Why study beauty in a business school? Because there is a real value in having business managers and leaders who have an understanding of beauty, an aesthetic sensibility that will inform their decision-making process, inspire innovation, promote leadership skills, and encourage a sense of corporate responsibility. That’s the thinking behind a new course at the University of Wisconsin-Madison’s Wisconsin School of Business, being led by Artist in Residence Diane Ragsdale.
In developing the business class, “Approaching Beauty”, Ragsdale reviewed a growing body of research examining the links between beauty/aesthetics and leadership and business management. While many business schools now introduce the topic of aesthetics to students within the context of product and services design and design thinking, this class is aimed at developing broader leadership skills. Ragsdale is particularly interested in the strand of scholarship that suggest a relationship between cultivating an aesthetic sensibility, or relationship to beauty, and becoming a more responsible, courageous, and visionary leader.
“There is great value for future business managers and leaders in having the capacity to approach the world, or respond to it, aesthetically,” says Ragsdale. “The most compelling justification I found for a class in beauty is that it develops leaders with moral imagination—leaders with the vision to imagine beautiful solutions to local and global problems, as well as the courage and moral character to do the right thing for its own sake.”

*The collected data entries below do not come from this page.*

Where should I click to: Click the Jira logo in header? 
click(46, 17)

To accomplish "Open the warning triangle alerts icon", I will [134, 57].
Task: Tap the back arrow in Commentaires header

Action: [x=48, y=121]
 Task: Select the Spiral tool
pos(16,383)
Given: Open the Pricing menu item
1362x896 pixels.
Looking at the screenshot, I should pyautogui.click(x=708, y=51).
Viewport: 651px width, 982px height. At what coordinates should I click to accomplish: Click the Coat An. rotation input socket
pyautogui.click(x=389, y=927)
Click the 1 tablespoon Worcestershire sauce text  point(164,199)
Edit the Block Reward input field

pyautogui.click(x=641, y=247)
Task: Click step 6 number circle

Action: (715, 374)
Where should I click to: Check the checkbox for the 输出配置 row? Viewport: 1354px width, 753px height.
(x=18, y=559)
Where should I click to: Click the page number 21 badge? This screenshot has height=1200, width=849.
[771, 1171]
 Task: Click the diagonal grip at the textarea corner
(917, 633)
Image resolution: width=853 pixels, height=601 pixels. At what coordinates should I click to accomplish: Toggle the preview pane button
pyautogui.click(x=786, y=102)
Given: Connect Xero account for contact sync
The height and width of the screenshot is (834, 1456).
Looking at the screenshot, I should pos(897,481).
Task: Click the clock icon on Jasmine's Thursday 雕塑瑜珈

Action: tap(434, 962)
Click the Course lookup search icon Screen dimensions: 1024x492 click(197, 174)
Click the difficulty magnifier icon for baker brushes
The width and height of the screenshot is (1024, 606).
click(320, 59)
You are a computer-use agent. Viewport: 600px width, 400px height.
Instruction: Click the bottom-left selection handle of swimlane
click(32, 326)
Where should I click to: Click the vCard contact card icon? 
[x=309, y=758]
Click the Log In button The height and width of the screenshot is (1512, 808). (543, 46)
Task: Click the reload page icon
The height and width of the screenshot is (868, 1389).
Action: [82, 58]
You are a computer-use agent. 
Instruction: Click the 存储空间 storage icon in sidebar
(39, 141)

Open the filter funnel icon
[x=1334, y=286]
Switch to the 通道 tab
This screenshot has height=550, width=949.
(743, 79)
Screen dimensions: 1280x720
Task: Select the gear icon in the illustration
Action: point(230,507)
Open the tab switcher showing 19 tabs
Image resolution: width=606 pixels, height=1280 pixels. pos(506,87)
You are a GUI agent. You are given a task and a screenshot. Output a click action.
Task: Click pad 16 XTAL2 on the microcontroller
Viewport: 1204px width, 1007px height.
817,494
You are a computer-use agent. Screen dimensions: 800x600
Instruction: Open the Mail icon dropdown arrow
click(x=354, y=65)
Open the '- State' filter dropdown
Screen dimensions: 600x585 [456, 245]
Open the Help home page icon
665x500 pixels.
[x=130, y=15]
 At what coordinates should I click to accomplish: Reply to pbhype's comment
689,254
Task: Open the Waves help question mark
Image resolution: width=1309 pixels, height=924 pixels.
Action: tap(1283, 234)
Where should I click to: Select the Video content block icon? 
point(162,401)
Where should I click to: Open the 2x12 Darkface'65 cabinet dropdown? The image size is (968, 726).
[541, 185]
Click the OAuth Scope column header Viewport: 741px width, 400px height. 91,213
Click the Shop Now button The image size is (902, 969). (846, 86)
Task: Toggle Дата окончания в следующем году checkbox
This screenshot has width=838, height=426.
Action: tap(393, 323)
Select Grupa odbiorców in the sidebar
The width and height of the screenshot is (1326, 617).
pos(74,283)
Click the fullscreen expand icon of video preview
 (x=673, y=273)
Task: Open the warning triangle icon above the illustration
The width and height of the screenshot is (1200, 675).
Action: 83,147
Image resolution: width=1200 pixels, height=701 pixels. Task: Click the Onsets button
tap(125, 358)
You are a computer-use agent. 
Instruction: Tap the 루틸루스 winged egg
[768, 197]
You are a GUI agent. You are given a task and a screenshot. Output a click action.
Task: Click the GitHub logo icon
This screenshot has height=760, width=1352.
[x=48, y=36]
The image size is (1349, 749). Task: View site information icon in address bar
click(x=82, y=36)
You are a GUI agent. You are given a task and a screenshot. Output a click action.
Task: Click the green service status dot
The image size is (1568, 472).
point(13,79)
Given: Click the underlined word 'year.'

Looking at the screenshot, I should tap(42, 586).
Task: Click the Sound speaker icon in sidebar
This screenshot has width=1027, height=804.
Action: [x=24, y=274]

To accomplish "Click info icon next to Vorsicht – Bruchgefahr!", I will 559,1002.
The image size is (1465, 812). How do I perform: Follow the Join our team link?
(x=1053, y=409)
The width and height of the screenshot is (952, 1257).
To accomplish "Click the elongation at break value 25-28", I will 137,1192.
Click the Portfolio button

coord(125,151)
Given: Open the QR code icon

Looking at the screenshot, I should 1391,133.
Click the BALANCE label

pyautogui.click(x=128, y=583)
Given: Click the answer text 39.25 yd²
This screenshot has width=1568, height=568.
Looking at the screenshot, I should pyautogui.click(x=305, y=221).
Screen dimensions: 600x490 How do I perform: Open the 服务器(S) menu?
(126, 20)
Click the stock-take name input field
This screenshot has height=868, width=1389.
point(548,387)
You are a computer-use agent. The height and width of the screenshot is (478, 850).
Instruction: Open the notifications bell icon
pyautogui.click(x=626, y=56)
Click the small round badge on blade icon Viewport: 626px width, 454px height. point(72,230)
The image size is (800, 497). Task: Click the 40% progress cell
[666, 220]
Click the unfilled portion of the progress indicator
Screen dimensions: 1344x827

Ragsdale is the Wisconsin School of Business’ first Artist in Residence at the School’s Bolz Center for Arts Administration, a knowledge center that supports the Wisconsin MBA program in arts administration. While open to MBA students, the course was offered to undergraduate business students.
The course aims to give business students the tools and encouragement to cultivate an aesthetic sensibility. Strictly speaking, it is neither an arts appreciation course nor a philosophy course. It combines discussions on the nature and function of beauty in today’s society, led by a range of scholars and artists; curated and self-directed aesthetic experiences in art, nature, and everyday life; and the documentation of these experiences in a portfolio.
Sherry Wagner-Henry, director of the Bolz Center at the Wisconsin School of Business, said that Ragsdale’s class is part of a larger effort to broaden the conversation about what it means to teach business.
“A person’s approach to beauty intersects with how they think, their capacity to lead, and their ethical sensibility. Those are core elements of a business education so talking about beauty in this class and finding ways to continue that conversation going forward represents our innovative learning approach that will give our students a competitive advantage,” said Wagner-Henry.
Ragsdale holds an MFA in acting and directing and is currently working toward a Ph.D. in cultural economics at Erasmus University in the Netherlands. She previously oversaw theater and dance grantmaking at The Andrew W. Mellon Foundation, served as managing director of On the Boards, a Seattle-based contemporary performing arts center, and worked at several music and film festivals in a variety of roles.